** begin **
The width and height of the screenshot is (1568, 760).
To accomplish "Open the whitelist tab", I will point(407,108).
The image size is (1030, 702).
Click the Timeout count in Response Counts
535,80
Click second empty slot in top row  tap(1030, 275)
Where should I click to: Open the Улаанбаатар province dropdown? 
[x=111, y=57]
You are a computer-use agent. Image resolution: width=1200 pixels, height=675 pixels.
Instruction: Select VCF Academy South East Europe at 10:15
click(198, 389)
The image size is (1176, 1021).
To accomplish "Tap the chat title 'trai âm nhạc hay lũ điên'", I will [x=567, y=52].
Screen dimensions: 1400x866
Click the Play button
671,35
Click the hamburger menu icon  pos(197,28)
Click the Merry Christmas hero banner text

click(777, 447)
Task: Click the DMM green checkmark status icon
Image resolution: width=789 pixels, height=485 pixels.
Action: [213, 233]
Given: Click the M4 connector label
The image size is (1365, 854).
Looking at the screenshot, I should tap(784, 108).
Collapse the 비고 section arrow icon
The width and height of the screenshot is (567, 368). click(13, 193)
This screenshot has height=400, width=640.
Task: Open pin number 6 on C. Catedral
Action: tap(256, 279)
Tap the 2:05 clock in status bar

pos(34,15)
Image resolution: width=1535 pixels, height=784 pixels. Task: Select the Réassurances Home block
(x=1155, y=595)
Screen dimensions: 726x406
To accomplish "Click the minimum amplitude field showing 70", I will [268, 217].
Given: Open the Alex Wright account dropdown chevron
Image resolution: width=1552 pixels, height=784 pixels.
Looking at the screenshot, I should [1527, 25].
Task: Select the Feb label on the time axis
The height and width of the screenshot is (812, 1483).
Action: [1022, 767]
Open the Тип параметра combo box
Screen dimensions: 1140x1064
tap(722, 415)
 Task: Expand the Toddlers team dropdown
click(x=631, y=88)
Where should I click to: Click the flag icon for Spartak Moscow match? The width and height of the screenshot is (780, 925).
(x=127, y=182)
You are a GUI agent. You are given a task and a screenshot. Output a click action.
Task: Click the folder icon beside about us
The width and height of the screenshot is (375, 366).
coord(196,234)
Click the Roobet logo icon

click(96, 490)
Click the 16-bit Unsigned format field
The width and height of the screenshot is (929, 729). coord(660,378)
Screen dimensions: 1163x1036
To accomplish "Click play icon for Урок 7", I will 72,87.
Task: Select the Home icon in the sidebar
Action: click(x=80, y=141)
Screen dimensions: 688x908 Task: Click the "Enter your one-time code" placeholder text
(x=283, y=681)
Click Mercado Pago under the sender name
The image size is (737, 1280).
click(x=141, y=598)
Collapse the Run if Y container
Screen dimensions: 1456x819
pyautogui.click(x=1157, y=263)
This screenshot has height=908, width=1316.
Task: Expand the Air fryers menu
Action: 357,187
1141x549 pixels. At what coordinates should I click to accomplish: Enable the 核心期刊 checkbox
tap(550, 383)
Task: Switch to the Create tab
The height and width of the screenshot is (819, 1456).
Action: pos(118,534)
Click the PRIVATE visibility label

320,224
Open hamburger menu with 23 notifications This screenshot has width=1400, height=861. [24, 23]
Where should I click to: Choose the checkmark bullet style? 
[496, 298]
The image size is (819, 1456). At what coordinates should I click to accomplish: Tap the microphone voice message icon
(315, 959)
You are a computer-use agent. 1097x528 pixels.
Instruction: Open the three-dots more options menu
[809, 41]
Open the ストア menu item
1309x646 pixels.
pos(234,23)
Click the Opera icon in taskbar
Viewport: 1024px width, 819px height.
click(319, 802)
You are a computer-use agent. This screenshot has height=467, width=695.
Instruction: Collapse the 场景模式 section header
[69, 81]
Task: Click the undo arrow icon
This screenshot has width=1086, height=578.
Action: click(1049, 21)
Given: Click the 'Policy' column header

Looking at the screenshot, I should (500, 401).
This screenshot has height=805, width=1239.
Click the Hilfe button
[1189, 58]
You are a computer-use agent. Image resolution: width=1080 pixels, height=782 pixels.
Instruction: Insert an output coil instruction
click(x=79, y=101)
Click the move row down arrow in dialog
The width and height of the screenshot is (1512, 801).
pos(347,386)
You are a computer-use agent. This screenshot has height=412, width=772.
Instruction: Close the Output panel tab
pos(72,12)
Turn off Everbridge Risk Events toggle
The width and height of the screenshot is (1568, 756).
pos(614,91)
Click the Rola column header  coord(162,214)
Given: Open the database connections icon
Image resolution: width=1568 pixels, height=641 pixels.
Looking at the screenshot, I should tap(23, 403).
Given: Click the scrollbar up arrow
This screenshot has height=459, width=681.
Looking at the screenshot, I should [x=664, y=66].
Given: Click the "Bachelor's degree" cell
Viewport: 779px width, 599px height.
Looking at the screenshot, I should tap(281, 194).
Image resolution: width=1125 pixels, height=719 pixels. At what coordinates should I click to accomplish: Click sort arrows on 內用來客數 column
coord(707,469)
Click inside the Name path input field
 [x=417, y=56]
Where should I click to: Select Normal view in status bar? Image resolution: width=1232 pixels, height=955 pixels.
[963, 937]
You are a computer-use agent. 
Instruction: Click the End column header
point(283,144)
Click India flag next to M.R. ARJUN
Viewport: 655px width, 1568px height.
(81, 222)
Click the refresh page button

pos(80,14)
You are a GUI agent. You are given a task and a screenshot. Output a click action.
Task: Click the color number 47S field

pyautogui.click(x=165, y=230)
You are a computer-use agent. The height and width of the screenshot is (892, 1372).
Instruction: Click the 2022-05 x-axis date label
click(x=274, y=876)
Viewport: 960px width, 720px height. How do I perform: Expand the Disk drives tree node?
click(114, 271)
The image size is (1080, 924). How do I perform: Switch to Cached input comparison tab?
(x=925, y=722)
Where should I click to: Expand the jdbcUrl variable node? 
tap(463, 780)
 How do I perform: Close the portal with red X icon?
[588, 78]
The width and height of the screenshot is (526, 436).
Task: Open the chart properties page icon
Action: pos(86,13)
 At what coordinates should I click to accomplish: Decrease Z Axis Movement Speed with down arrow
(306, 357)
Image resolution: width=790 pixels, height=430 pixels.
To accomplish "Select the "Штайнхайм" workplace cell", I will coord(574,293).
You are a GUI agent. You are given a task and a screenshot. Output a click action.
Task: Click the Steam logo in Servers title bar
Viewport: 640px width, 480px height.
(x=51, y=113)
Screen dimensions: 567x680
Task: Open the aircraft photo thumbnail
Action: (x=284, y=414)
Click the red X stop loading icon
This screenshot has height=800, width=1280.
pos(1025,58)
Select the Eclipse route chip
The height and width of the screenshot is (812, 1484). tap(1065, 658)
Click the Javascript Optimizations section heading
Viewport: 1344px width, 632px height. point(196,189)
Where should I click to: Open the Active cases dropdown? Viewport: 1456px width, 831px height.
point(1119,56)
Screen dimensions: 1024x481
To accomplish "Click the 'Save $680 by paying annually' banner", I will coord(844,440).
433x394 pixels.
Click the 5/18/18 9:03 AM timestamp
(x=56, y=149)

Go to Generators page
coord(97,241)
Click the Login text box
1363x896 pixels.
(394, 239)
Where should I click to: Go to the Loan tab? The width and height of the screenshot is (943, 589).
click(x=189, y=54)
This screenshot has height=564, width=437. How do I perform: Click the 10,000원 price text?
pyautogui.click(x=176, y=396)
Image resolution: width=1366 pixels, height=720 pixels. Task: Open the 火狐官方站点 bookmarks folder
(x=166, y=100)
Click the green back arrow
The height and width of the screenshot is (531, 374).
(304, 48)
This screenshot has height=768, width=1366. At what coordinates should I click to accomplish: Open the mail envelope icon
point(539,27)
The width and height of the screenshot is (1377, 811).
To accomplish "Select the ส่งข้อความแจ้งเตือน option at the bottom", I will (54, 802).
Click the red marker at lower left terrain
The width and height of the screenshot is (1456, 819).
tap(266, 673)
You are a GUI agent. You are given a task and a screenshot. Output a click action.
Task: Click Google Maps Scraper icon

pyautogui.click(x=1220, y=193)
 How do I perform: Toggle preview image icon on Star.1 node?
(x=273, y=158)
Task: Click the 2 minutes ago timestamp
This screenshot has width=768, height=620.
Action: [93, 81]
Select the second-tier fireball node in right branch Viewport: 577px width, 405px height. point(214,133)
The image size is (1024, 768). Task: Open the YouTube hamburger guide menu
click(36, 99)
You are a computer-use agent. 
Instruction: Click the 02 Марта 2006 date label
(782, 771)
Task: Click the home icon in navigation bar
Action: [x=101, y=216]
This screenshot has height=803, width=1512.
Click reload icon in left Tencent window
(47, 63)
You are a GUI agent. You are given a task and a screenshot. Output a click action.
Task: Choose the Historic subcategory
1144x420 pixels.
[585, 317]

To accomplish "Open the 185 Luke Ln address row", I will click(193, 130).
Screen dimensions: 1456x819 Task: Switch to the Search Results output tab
** end **
[TO DO]
Copy out the part of the records that opens with the line containing "Image resolution: width=790" and closes with the line containing "The height and width of the screenshot is (812, 1484).", reproducing each line exactly, with both end lines included.

[FINISHED TASK]
Image resolution: width=790 pixels, height=430 pixels.
To accomplish "Select the "Штайнхайм" workplace cell", I will coord(574,293).
You are a GUI agent. You are given a task and a screenshot. Output a click action.
Task: Click the Steam logo in Servers title bar
Viewport: 640px width, 480px height.
(x=51, y=113)
Screen dimensions: 567x680
Task: Open the aircraft photo thumbnail
Action: (x=284, y=414)
Click the red X stop loading icon
This screenshot has height=800, width=1280.
pos(1025,58)
Select the Eclipse route chip
The height and width of the screenshot is (812, 1484). tap(1065, 658)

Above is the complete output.